Objective: To clarify and quantify the potential dose-response association between the intake of fruit and vegetables and risk of type 2 diabetes.
Design: Meta-analysis and systematic review of prospective cohort studies.
Data source: Studies published before February 2014 identified through electronic searches using PubMed and Embase.
Eligibility criteria for selecting studies: Prospective cohort studies with relative risks and 95% CIs for type 2 diabetes according to the intake of fruit, vegetables, or fruit and vegetables.

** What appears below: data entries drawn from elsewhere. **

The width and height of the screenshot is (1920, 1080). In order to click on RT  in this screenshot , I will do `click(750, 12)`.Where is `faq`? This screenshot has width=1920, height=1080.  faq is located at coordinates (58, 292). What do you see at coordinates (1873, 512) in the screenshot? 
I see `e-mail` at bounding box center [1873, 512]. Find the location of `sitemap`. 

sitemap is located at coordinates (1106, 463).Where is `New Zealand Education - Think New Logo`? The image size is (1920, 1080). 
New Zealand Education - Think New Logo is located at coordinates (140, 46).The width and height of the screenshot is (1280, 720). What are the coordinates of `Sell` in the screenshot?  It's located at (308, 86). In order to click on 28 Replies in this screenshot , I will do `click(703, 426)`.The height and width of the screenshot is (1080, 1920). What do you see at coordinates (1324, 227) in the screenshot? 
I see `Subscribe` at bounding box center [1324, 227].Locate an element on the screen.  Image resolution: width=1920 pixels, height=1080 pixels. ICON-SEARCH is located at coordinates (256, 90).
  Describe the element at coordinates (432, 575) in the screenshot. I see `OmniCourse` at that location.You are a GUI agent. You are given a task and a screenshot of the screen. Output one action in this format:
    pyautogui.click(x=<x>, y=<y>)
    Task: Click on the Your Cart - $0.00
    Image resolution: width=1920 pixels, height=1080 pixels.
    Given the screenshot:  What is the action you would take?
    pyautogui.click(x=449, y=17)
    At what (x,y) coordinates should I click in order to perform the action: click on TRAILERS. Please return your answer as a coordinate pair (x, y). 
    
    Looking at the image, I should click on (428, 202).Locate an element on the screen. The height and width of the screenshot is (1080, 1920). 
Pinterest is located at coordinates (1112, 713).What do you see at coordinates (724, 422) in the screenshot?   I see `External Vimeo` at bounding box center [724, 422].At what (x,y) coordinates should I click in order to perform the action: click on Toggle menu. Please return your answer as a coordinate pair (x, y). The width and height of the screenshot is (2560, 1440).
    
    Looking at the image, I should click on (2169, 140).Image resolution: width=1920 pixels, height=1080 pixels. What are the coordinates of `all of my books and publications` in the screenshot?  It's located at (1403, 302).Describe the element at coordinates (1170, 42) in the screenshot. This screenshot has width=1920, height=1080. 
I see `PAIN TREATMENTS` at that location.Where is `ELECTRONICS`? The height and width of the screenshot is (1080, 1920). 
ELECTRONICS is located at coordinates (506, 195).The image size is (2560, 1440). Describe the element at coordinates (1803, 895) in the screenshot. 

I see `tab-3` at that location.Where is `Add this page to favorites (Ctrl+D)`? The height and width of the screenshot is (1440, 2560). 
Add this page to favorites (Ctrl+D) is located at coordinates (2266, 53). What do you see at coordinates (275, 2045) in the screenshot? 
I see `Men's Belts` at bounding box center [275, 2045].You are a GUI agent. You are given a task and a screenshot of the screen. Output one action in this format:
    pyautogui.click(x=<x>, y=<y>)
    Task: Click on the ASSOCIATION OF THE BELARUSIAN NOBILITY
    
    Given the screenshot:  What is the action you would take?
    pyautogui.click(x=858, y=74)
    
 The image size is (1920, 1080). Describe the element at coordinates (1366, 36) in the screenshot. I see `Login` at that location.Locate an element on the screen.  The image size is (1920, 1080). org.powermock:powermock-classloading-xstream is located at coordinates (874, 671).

Results: A total of 10 articles including 13 comparisons with 24,013 cases of type 2 diabetes and 434,342 participants were included in the meta-analysis. Evidence of curve linear associations was seen between fruit and green leafy vegetables consumption and risk of type 2 diabetes (p=0.059 and p=0.036 for non-linearity, respectively). The summary relative risk of type 2 diabetes for an increase of 1 serving fruit consumed/day was 0.93 (95% CI 0.88 to 0.99) without heterogeneity among studies (p=0.477, I(2)=0%). For vegetables, the combined relative risk of type 2 diabetes for an increase of 1 serving consumed/day was 0.90 (95% CI 0.80 to 1.01) with moderate heterogeneity among studies (p=0.002, I(2)=66.5%). For green leafy vegetables, the summary relative risk of type 2 diabetes for an increase of 0.2 serving consumed/day was 0.87 (95% CI 0.81 to 0.93) without heterogeneity among studies (p=0.496, I(2)=0%). The combined estimates showed no significant benefits of increasing the consumption of fruit and vegetables combined.
Conclusions: Higher fruit or green leafy vegetables intake is associated with a significantly reduced risk of type 2 diabetes.